[EXERCISE INPUTS]
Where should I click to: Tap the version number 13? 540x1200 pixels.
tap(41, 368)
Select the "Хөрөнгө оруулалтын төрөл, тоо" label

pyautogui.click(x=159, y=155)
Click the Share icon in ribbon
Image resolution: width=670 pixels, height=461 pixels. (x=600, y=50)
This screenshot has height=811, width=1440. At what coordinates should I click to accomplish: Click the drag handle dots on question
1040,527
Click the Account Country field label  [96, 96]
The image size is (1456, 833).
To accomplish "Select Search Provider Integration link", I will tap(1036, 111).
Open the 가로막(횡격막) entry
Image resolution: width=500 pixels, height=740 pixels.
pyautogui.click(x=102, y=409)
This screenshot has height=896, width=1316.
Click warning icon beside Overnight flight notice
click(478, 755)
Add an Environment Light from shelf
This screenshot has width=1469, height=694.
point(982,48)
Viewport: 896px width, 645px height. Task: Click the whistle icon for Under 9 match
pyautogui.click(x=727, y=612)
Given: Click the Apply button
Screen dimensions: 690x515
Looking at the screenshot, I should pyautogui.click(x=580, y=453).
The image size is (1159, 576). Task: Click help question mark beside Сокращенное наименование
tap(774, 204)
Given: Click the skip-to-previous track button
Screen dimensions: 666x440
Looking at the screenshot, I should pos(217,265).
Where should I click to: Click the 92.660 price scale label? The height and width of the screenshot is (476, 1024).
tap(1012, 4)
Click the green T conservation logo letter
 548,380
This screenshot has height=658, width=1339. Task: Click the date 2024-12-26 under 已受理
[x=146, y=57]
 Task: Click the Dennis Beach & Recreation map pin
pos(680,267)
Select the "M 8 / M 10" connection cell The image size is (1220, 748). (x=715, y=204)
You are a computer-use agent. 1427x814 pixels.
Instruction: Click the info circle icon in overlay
[/EXERCISE INPUTS]
ASSIGNED TASK: Which lines run from the one containing "This screenshot has height=658, width=1339." to the final line of the entries? Return those lines exactly, and only those.

EXERCISE RESPONSE:
This screenshot has height=658, width=1339. Task: Click the date 2024-12-26 under 已受理
[x=146, y=57]
 Task: Click the Dennis Beach & Recreation map pin
pos(680,267)
Select the "M 8 / M 10" connection cell The image size is (1220, 748). (x=715, y=204)
You are a computer-use agent. 1427x814 pixels.
Instruction: Click the info circle icon in overlay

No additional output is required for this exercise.